#### [DESCRIPTION OF THE TASK]
Could you edit the records starting with the line with "The height and width of the screenshot is (793, 2336)." and going on through the line with "Action: (x=9, y=274)", so that "dropdown" becomes "menu" and everything else in those lines stays the same, then give those lines back?

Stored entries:
— Begin —
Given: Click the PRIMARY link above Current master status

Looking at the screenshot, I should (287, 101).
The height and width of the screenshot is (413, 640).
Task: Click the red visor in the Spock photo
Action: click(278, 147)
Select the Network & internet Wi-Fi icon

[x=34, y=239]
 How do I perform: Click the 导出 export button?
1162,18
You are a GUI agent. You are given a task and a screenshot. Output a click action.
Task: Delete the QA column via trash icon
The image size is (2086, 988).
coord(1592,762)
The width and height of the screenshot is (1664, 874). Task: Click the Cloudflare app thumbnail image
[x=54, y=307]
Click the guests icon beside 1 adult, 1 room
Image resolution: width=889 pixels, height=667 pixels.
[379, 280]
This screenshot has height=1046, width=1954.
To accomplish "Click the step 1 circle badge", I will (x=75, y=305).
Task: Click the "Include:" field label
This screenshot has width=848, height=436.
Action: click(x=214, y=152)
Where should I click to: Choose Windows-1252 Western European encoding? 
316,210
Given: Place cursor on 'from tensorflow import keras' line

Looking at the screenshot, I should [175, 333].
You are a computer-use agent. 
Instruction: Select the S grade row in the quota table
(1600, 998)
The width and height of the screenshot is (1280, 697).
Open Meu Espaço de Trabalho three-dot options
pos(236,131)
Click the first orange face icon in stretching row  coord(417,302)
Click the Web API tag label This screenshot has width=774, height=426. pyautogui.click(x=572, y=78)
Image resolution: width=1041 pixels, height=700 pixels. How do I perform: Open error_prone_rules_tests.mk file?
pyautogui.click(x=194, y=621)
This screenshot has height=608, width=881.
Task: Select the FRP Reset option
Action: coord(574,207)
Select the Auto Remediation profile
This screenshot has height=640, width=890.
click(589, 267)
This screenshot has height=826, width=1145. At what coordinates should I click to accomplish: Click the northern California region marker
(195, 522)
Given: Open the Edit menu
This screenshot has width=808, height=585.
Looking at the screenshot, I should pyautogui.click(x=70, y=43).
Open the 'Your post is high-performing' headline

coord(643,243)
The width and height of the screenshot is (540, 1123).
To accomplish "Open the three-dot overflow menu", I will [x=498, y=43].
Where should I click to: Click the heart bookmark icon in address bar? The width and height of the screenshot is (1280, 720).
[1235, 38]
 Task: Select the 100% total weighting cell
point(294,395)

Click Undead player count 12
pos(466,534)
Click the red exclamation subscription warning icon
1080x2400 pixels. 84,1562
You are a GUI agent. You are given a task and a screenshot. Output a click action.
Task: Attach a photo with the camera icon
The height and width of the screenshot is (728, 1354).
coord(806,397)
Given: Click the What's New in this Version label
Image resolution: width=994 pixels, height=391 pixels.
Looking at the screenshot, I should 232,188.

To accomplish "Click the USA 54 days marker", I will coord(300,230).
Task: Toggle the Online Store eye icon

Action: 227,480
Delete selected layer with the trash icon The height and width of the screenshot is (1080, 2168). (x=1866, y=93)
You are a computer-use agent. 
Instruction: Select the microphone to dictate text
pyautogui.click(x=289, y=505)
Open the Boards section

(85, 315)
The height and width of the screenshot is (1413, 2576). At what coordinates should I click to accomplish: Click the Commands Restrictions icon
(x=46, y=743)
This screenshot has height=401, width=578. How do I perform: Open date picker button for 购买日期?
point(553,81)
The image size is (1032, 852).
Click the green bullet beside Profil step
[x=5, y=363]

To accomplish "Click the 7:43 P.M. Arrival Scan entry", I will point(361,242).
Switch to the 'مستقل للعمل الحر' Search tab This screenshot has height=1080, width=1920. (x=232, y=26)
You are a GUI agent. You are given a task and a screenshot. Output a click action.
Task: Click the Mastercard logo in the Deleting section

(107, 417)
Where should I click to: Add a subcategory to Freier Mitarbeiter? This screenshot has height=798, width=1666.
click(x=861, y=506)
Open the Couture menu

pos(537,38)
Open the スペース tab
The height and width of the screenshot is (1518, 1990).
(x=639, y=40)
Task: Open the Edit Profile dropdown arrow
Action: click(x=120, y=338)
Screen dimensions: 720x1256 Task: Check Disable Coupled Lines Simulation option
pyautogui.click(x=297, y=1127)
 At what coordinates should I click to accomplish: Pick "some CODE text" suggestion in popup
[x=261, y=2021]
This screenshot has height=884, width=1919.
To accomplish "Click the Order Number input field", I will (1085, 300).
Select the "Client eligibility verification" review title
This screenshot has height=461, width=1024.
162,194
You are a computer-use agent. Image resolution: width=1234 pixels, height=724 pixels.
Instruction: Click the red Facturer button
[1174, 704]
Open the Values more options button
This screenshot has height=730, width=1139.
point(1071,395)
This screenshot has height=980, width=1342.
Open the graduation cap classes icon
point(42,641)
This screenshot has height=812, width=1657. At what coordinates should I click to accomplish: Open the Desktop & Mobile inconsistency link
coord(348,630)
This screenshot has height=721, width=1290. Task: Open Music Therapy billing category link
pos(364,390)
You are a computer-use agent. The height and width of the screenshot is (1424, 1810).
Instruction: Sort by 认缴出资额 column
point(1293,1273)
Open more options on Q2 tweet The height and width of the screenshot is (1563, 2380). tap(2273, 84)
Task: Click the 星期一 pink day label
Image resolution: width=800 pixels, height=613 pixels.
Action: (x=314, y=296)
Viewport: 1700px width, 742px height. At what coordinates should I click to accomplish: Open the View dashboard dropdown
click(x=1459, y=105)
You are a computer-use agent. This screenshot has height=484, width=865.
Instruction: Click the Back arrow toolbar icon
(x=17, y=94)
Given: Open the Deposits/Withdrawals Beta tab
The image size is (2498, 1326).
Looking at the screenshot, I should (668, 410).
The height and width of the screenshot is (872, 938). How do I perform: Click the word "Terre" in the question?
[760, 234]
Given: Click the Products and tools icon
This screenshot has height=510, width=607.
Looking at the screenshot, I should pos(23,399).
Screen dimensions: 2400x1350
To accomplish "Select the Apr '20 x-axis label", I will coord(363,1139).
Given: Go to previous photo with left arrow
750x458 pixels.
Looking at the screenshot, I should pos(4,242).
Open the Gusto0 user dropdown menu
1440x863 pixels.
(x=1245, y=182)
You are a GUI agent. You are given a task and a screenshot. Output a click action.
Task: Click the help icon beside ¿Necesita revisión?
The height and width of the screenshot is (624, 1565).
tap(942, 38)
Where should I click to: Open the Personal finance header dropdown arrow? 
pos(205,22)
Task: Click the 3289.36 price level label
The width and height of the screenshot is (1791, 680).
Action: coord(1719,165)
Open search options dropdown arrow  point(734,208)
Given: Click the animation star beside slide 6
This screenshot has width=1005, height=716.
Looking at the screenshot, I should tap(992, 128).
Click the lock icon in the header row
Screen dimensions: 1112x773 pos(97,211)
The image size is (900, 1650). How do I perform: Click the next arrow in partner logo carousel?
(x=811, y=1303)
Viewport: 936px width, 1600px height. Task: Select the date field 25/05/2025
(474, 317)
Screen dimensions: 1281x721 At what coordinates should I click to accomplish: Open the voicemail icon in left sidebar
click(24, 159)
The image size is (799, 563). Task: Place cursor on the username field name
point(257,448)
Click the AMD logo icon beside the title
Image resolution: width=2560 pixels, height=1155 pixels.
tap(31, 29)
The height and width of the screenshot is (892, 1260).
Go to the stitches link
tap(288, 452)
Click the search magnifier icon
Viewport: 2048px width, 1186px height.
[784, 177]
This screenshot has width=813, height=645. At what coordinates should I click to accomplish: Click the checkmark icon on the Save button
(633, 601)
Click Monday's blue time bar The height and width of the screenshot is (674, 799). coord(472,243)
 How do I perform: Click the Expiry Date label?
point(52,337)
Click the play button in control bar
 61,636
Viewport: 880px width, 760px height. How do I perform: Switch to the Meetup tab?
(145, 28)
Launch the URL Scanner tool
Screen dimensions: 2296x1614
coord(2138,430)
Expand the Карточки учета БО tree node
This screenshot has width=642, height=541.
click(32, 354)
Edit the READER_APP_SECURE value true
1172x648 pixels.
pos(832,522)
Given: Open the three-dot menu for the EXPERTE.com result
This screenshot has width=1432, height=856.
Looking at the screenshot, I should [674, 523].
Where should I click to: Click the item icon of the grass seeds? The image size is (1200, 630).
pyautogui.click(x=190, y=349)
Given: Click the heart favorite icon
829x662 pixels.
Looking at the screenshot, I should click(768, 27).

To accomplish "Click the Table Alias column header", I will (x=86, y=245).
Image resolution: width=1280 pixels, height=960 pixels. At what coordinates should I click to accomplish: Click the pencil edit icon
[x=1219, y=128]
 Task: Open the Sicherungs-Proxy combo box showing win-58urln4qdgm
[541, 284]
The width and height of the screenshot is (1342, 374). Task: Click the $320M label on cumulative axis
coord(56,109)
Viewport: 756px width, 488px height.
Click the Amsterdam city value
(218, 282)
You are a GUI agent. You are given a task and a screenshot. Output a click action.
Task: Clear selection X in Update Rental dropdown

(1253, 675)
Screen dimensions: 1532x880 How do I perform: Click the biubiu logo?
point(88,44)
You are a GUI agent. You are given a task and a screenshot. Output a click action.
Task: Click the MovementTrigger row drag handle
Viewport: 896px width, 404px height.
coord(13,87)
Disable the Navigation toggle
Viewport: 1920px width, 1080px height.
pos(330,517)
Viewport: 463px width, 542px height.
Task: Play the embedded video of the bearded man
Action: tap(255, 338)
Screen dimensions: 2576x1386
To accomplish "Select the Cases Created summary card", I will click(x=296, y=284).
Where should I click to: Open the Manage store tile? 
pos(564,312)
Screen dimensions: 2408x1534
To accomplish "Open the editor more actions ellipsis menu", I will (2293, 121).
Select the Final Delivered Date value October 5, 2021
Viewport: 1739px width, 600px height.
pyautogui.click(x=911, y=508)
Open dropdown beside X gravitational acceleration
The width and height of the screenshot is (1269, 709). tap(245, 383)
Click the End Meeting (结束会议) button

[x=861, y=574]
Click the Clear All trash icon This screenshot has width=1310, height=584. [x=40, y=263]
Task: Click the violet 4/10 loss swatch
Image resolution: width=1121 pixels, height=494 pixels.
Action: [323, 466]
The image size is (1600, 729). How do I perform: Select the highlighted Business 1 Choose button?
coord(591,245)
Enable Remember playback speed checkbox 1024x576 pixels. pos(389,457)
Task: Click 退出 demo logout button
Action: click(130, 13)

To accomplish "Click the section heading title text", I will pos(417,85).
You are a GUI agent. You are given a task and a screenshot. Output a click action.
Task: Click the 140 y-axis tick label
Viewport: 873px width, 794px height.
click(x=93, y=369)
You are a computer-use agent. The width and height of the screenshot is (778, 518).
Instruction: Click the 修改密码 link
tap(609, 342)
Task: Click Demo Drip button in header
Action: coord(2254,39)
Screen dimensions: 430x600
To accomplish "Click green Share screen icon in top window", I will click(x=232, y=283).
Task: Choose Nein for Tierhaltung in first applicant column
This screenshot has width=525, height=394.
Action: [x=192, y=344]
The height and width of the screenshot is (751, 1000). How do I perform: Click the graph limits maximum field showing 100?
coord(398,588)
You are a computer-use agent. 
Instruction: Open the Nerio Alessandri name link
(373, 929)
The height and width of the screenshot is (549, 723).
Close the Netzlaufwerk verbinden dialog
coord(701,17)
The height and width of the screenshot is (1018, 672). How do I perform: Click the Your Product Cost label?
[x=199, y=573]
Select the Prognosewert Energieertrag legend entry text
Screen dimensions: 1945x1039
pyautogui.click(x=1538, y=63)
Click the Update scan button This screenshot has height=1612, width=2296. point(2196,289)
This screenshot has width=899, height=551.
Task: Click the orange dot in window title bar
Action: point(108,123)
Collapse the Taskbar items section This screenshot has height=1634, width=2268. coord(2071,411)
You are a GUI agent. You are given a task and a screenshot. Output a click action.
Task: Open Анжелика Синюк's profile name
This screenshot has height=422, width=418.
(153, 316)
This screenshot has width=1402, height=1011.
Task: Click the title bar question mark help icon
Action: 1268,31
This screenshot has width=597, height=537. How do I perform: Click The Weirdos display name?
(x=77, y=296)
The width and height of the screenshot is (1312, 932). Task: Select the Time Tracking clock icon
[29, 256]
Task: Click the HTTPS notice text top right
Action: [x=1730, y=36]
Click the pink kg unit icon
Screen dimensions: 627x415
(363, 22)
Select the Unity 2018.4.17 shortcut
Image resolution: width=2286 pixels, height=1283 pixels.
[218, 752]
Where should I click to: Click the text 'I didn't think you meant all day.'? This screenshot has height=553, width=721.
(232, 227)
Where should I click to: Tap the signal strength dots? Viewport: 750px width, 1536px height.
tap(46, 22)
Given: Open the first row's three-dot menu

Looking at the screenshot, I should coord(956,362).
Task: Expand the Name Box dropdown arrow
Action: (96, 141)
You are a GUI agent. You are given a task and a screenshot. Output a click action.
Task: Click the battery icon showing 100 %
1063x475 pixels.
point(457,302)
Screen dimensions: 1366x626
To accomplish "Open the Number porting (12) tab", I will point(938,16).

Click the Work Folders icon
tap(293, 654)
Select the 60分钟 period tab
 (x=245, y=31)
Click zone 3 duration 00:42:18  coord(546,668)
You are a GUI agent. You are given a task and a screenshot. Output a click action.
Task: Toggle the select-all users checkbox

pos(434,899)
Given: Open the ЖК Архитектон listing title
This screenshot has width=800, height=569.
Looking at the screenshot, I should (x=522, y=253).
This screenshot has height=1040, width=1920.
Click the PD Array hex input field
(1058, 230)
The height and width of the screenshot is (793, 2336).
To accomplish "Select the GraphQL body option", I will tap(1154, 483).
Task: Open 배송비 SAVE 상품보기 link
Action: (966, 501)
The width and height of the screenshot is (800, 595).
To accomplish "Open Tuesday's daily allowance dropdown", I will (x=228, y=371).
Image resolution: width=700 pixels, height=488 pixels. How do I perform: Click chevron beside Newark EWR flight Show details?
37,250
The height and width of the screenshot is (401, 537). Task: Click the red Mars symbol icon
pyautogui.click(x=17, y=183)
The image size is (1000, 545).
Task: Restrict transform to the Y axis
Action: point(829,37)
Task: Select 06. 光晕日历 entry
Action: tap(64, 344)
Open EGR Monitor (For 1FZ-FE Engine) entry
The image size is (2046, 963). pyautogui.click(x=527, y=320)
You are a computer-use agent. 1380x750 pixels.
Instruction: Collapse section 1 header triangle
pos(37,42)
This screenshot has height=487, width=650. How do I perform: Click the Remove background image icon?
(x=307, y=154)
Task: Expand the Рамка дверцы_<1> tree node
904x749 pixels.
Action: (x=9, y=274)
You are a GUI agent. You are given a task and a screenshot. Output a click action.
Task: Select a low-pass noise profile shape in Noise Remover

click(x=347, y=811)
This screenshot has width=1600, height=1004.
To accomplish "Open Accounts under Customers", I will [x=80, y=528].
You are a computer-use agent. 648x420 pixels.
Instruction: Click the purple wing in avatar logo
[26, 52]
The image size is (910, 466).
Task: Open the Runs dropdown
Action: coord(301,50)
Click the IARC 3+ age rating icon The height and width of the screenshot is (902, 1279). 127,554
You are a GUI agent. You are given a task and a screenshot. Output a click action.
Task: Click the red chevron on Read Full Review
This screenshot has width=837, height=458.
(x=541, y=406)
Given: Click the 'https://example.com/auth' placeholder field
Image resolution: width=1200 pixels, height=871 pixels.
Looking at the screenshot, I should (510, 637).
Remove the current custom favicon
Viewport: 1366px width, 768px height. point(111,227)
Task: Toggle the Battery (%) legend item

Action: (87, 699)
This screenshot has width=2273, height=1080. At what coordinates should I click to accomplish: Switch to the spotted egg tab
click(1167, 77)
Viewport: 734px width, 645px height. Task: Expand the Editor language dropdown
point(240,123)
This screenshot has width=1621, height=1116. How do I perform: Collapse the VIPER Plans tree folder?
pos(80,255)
— End —
#### [WRITTEN RESPONSE]
The height and width of the screenshot is (793, 2336).
To accomplish "Select the GraphQL body option", I will tap(1154, 483).
Task: Open 배송비 SAVE 상품보기 link
Action: (966, 501)
The width and height of the screenshot is (800, 595).
To accomplish "Open Tuesday's daily allowance menu", I will (x=228, y=371).
Image resolution: width=700 pixels, height=488 pixels. How do I perform: Click chevron beside Newark EWR flight Show details?
37,250
The height and width of the screenshot is (401, 537). Task: Click the red Mars symbol icon
pyautogui.click(x=17, y=183)
The image size is (1000, 545).
Task: Restrict transform to the Y axis
Action: point(829,37)
Task: Select 06. 光晕日历 entry
Action: tap(64, 344)
Open EGR Monitor (For 1FZ-FE Engine) entry
The image size is (2046, 963). pyautogui.click(x=527, y=320)
You are a computer-use agent. 1380x750 pixels.
Instruction: Collapse section 1 header triangle
pos(37,42)
This screenshot has height=487, width=650. How do I perform: Click the Remove background image icon?
(x=307, y=154)
Task: Expand the Рамка дверцы_<1> tree node
904x749 pixels.
Action: (x=9, y=274)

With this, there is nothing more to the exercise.